それをマスラオの周囲に等間隔で配置すると、ザッコルが赤い光を放った。
「我が部下モッコルよ……。我よりも年上のモッコルよ……。今、再びこの世に舞い戻りて使命を果たすのだ!!」
ガイコツ魔法で藻がモコモコとマスラオ目掛けて飛び掛かると、緑色の集合体に姿を変えた。
「モッコル! 141歳!!」
「ガイコツくん。君、ヌルヌル取る方法があるって言うから私、全裸で魔法陣の真ん中に立ってるのに。なに、これ。怒るよ?」
「お待ちくださいましぃ!! モッコルは全てのものを吸収する特性を持った魔族!! ヌルヌルだってお手の物でございます!! シンク周りの掃除の際などモッコルの右に出る者はおりませぬ!!」
「あ。そうだったの? ごめんね、イライラして。だからエリリカちゃんたちと離されたのか。

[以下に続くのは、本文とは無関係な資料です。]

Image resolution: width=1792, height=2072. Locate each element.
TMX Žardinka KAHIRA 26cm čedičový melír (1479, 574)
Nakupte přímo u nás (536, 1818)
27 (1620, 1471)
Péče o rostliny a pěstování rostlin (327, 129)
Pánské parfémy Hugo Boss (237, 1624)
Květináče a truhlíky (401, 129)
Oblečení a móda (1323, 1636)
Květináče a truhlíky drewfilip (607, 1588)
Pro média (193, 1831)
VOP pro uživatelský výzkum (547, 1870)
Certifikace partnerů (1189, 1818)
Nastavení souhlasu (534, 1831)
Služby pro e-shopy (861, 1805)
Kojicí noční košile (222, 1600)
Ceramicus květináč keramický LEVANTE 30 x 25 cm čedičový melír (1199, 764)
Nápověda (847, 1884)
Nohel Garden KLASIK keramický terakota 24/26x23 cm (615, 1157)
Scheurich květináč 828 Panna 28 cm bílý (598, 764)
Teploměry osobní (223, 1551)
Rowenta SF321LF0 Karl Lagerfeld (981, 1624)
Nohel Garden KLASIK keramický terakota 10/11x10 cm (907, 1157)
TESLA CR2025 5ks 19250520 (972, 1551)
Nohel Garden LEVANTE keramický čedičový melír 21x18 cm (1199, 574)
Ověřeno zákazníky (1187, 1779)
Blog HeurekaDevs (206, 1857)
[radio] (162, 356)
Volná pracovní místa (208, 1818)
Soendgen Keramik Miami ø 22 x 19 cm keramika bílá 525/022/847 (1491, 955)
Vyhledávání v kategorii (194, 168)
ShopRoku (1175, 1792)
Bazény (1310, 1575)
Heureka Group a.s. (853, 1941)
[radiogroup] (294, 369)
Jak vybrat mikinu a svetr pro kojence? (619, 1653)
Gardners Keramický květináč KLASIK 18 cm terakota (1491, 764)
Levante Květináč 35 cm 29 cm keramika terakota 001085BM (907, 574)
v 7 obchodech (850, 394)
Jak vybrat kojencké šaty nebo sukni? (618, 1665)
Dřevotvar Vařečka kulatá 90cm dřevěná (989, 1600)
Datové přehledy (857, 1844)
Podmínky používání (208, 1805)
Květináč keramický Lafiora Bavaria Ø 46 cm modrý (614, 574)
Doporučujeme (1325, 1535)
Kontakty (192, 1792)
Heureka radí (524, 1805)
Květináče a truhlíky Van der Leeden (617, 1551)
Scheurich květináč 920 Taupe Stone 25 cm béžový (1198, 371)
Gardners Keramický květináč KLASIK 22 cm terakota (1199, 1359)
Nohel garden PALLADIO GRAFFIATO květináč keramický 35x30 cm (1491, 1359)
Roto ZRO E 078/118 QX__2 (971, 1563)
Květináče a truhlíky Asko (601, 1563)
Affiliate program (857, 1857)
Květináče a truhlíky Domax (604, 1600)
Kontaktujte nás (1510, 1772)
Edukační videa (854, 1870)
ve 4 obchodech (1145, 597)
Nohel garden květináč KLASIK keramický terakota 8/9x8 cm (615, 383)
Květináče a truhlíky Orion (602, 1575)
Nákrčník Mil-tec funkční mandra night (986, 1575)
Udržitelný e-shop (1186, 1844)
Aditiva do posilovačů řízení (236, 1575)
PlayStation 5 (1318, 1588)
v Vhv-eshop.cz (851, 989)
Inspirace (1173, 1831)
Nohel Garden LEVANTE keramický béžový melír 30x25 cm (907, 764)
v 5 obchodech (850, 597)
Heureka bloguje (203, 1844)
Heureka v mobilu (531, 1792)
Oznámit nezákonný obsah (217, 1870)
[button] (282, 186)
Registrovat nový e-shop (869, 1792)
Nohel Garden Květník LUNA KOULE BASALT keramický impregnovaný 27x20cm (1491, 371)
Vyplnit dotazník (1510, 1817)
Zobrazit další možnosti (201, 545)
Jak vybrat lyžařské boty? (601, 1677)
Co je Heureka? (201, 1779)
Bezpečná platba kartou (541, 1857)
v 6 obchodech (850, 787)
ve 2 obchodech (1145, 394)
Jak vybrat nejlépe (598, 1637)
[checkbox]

これ、何分で終わるのかな?」
「ザッコル様、お伝えしてないんですか? それ3日はかかりますね。あと、エリリカ様たちは先ほど出て行かれましたよ? 減った登録者を取り戻すから! ちょっと近くの魔王倒して来る!! と申されて。あ。これもお伝えしてなかったんですか? ははは。すみません」
「ヤッコルぅー!! ヤッコルぅぅー!! 我がバラバラにされるのを見るが楽しいか!? 魔王をエンターテインメントにするとは貴様……!! もうヤッコルが魔王やれ!」
お父さんが全裸に藻をくっ付けてしばらく動けなくなった。